Couples don't always have room in the wedding budget for everyone to bring a guest, so they sometimes have to make some hard choices. If you're not sure whether you can bring a plus one, look to the invitation. If it's still unclear, there are a few ways you can ask the couple without making it awkward. Avoid a major wedding faux pas with a few simple tips.
What Is a Plus One at a Wedding?
If you haven't heard the term "plus one" before, no worries. It's mostly a wedding thing, and the concept is pretty simple. A plus one is the person an invited guest can bring with them to the event - basically a guest of a guest. It just means the couple planning the wedding is expecting up to two people to come, even though they are only inviting one person by name.
Often, a plus one is a romantic partner or date, but your plus one could also be a good friend. Sometimes, an older guest might have a friend or family member come along to the wedding to help out if they have mobility issues.
Plus One Etiquette: What You Need to Know
Bringing a guest to a wedding can get a little tricky in a few ways, including the seating chart, menu planning, and budget. Avoid any awkwardness with these tips.
You Don't Always Get a Wedding Plus One
Just because you're invited to a wedding doesn't mean you get to bring a guest with you. You can find out by looking at your invitation. If it says "and guest" or "plus one," you can bring someone along. If it only has your name, you shouldn't bring a guest unless you work it out with the couple.
Ask for a Plus One if You Are Living Together
If your invitation doesn't indicate you can bring a guest, you shouldn't plan to bring one. However, it's okay to ask for a plus one if you're living with someone and they weren't invited. This is especially true if the couple didn't know you were living together when they sent out invitations.
Only Ask for a Plus One if You Know the Couple Well
It's only appropriate to ask to bring a guest if you have a close relationship with the couple getting married. If you're not close to them, it simply doesn't make sense to bring this up. It's a potentially awkward situation, so you need a close relationship to make it work.
Ask Graciously if You Want to Bring a Guest
If you're going to ask the couple, do it graciously. Let them know you understand their perspective - that the wedding may have budget and space limitations making it difficult to include extra people. Tell them it's okay if they can't allow plus ones, but that you just wanted to check. Be prepared for them to say no and make sure you prioritize your relationship with them.
It's not always easy to figure out how to ask about bringing a plus one, but you can use this as an example: "It's totally okay if you say no, but I just wanted to check if there's room for me to bring a plus one to your wedding."
Don't Substitute One Plus One for Another
If you have one name as your guest on your invitation, don't bring a different person without discussing it with the couple. They shouldn't be surprised at who attends their wedding. In most cases, they'll okay the swap, but you should drop them a quick text or phone call to check.
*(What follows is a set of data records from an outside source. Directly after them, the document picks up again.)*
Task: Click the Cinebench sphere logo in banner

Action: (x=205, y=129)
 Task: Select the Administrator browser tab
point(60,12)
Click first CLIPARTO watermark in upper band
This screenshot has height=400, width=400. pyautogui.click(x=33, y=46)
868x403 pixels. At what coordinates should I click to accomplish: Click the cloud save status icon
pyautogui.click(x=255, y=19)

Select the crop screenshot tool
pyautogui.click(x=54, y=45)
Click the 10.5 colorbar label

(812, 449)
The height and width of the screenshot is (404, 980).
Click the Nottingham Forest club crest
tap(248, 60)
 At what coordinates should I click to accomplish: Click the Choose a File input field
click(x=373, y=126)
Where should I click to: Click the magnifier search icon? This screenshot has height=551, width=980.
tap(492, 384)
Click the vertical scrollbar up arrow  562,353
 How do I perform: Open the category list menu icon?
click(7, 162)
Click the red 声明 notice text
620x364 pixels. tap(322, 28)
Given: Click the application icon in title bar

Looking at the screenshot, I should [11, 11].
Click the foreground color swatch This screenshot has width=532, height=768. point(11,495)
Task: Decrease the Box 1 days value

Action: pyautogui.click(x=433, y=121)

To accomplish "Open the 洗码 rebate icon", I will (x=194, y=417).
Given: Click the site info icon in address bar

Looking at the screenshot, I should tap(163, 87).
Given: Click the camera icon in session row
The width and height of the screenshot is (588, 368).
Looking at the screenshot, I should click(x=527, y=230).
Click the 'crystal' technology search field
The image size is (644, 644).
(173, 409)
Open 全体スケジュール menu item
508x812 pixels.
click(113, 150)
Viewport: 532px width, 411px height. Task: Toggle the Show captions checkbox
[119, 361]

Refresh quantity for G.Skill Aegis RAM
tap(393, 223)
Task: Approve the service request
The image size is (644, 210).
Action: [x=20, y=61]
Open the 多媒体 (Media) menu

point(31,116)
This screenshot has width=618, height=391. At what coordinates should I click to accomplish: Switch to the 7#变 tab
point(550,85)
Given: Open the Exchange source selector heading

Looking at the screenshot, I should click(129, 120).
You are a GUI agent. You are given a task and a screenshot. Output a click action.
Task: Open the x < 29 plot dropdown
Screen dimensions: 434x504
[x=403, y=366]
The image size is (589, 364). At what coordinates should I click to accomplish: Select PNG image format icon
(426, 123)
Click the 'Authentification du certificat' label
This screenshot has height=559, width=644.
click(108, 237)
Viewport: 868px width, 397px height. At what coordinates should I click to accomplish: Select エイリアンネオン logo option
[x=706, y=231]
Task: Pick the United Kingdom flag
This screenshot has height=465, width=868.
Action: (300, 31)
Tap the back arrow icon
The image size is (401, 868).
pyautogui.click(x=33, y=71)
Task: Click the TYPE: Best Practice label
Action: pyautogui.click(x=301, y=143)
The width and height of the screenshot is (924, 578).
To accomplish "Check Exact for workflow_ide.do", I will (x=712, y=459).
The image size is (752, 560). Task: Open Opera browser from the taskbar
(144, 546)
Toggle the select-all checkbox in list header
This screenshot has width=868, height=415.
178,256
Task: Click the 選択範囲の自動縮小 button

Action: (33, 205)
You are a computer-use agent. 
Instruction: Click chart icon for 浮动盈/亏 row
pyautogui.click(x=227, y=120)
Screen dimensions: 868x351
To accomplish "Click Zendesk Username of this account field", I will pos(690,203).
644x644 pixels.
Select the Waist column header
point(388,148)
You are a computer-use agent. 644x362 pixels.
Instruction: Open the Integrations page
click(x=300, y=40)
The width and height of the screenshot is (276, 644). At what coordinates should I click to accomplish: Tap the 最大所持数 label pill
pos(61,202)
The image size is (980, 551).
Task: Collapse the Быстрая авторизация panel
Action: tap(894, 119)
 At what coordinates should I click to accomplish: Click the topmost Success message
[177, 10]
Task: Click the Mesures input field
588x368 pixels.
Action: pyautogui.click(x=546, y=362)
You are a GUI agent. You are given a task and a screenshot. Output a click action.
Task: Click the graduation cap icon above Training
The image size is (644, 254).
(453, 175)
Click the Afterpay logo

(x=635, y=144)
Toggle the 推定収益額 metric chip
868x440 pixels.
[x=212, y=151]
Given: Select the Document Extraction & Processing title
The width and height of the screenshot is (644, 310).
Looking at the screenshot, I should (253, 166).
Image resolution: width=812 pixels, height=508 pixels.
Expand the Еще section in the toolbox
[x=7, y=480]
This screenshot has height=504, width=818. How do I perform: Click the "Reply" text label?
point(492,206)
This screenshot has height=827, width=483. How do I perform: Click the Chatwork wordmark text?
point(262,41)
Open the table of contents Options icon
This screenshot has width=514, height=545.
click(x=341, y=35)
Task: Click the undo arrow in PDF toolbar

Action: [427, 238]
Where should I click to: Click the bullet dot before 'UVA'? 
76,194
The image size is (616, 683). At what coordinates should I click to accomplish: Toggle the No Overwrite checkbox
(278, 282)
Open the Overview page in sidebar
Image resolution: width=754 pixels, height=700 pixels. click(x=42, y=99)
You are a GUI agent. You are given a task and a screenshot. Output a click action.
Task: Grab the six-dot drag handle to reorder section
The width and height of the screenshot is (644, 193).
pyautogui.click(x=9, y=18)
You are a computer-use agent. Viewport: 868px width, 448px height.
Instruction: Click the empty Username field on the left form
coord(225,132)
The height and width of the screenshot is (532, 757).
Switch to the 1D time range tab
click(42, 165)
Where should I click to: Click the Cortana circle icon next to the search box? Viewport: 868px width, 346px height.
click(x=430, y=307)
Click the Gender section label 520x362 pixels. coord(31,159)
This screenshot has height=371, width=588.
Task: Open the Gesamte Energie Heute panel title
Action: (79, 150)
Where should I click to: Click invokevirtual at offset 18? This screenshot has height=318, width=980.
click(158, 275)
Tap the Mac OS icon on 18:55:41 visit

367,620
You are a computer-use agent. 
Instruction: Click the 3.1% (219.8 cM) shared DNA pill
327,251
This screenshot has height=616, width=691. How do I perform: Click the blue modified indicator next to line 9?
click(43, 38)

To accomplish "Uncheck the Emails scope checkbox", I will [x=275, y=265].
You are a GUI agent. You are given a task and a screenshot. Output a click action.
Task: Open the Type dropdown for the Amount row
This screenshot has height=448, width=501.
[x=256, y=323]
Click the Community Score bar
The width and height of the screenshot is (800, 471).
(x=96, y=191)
Send the Right Message With Your Plus One
If you do have a plus one and ask someone to come with you to the wedding, it's good to make sure your relationship is clear to the person you're bringing. Weddings are romantic events, and if you're going as friends, make sure you say that to avoid any awkwardness.
Plus One Tips for Couples
If you're the ones getting married, there are still a few etiquette tips to keep in mind with plus ones:
- Offer plus one invitations to family and members of the wedding party.
- If a couple is living together, it's good etiquette to invite them both.
- If someone doesn't know anyone else at the wedding, it's nice to include a guest so they have someone to talk to.
- Be polite but firm if you're turning down a plus one request. Simply explain that your budget or space does not allow room for guests.
- Get the name of all plus ones at the wedding so you can greet them personally on the big day.
Mention the Plus One in Your RSVP
If you're attending a wedding and will be bringing a guest, be clear about it when you return your RSVP. Include the name of the plus one so the couple can feel informed about who will be at the event. Don't forget to include any special dietary requirements for your guest too, since this can affect menu planning for the couple. As long as you keep everyone's perspective in mind, you can navigate this tricky etiquette situation without any awkwardness.